The same principle of legal-cultural entanglement extends into the inner workings of religious institutions. The Australian Royal Commission into Institutional Responses to Child Sexual Abuse, in its 2017 Final Report, found that internal legal systems—especially those within the Catholic Church, some Yeshivah Jewish groups, and Jehovah’s Witnesses—had long fostered a culture of concealment. Canon law, the Church’s own legal framework, had mandated secrecy around clerical abuse cases for nearly a century.

That tradition began with Pope Pius XI’s 1922 instruction Crimen Sollicitationis, which imposed strict confidentiality on investigations into sexual misconduct by clergy. The rule was reaffirmed and expanded through subsequent papal documents: Pope Paul VI’s Secreta Continere (1974), Pope John Paul II’s Sacramentorum Sanctitatis Tutela (2001), and Pope Benedict XVI’s amendments in 2010. Collectively, they entrenched what Cardinal George might have described as a law that “rationalized and deepened” a corrosive culture—in this case, one of secrecy and impunity.

This insularity extended beyond legal codes to institutional behavior. In 2013, after a prolonged legal battle, the Archdiocese of Los Angeles released internal documents revealing that Cardinal Roger Mahony had quietly relocated known abusers across state lines to avoid arrest. The Royal Commission uncovered similar tactics in Australia, where accused clergy were sometimes transferred to countries without extradition treaties. Canon law did not explicitly authorize such actions, but its implicit demand for secrecy created a moral environment where evasion flourished.

Cultural Inertia and the Long Road to Reform

Even when laws change, cultures rarely transform overnight. The Vatican’s slow response to the abuse crisis exemplifies this inertia. Following recommendations from the Australian Royal Commission, the Holy See announced in 2020 that Pope Francis had abolished the pontifical secret—a long-standing rule restricting the disclosure of abuse cases. The Vatican promised to publish disciplinary decisions “on a case-by-case basis” while protecting the identities of all involved, including perpetrators.

Yet resistance soon emerged.
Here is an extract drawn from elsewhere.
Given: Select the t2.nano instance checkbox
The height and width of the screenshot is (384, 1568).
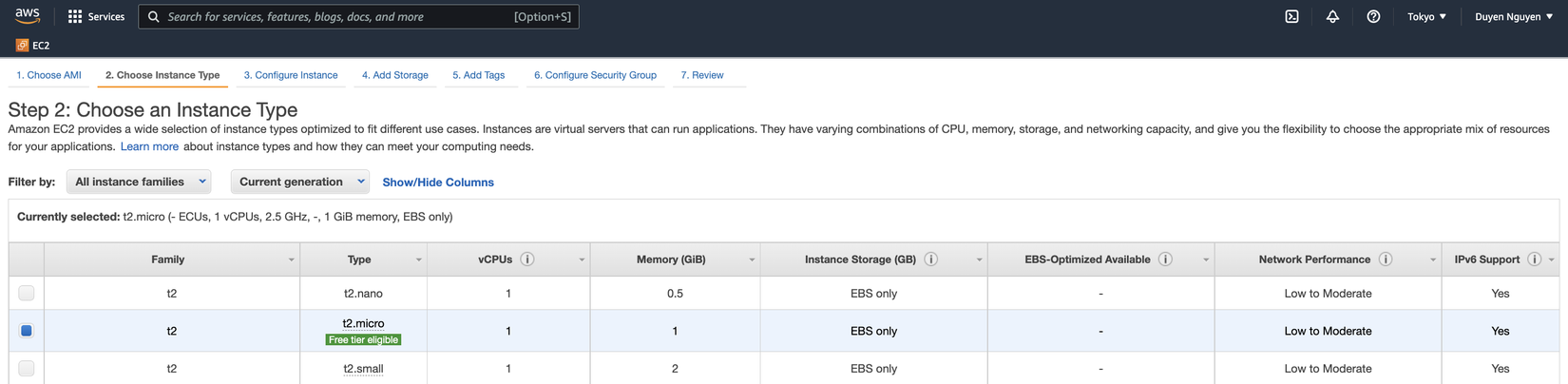Looking at the screenshot, I should [27, 293].

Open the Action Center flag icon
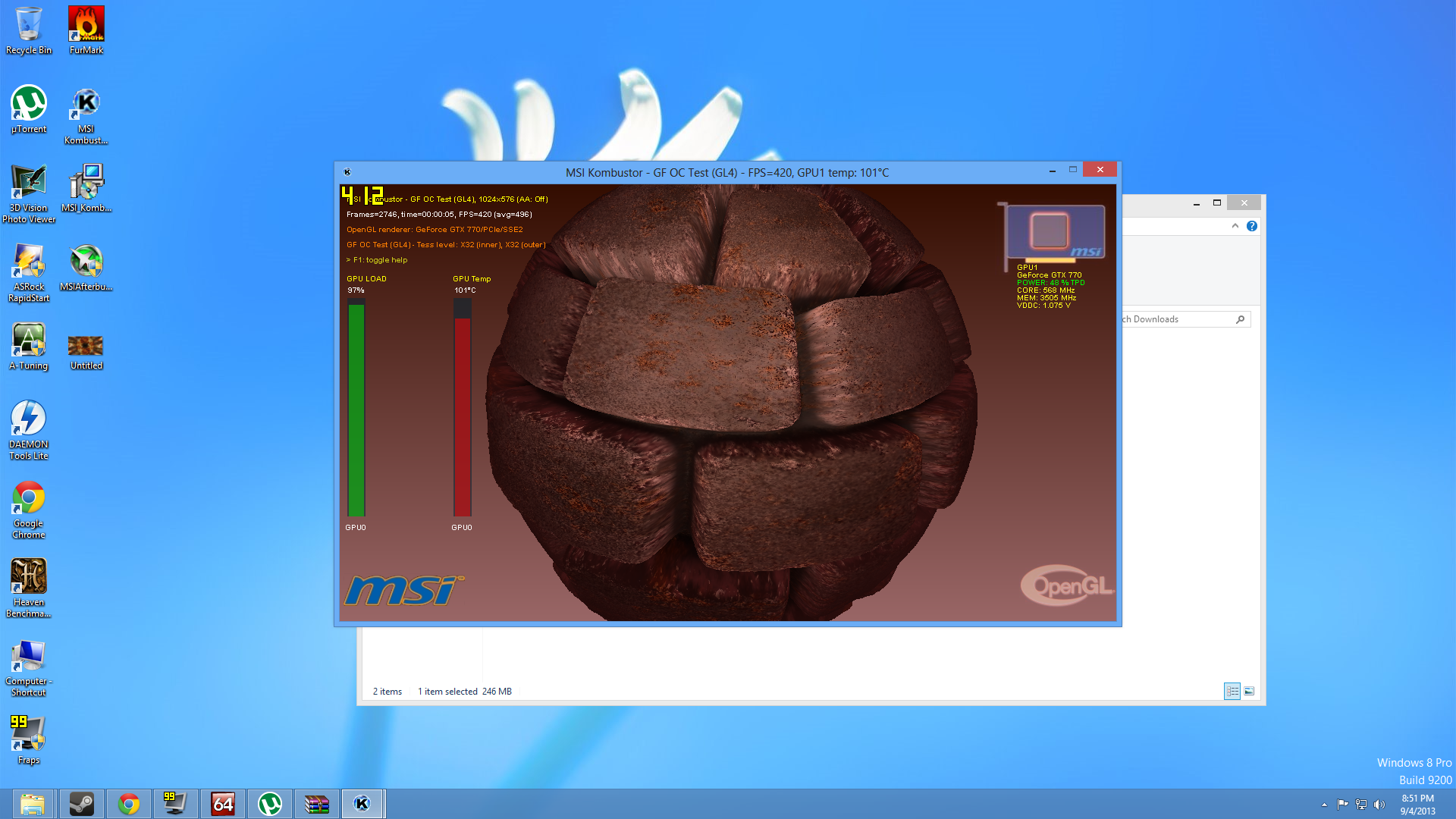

Matteo Visioli, then undersecretary of the Dicastery for the Doctrine of the Faith, argued that transparency could endanger witnesses and harm the Church’s reputation. This argument echoed the same reasoning—shielding the institution from scandal—that for decades had justified silence. As commentator Chris Altieri has observed, “justice done in the dark is no justice at all.”
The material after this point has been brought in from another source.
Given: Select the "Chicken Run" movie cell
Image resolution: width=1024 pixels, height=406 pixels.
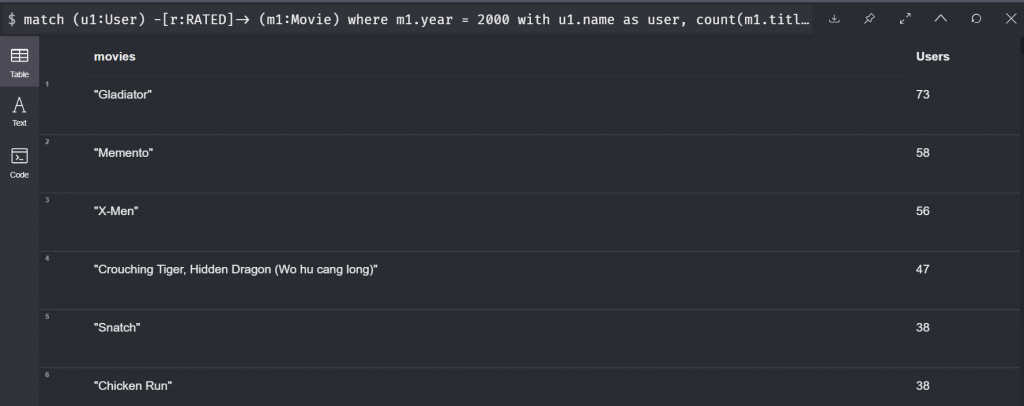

For historian Massimo Faggioli, the Church’s mishandling of abuse represents its greatest crisis since the Reformation. The reluctance to publish disciplinary decisions reflects not only legal caution but also the lingering cultural momentum of the past—a testament to how deeply laws can entrench the very norms they were written to protect.
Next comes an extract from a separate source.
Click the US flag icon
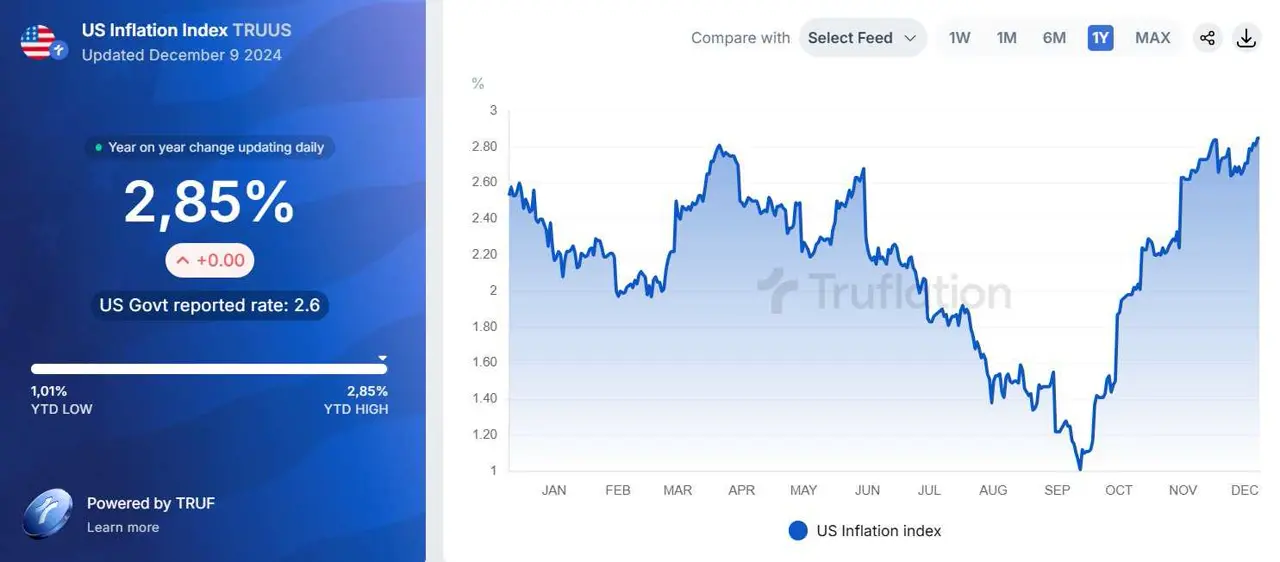Screen dimensions: 1280x562 38,41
The Enduring Lesson of Law and Culture

More than twenty years after Cardinal Francis George wrote his essay, the world he tried to diagnose still bears the marks of his insight. Law and culture do not merely coexist; they create each other. Whether in the courtroom or the cathedral, legal systems continue to shape moral sensibilities—and as history shows, they can either liberate a culture or imprison it within its own contradictions.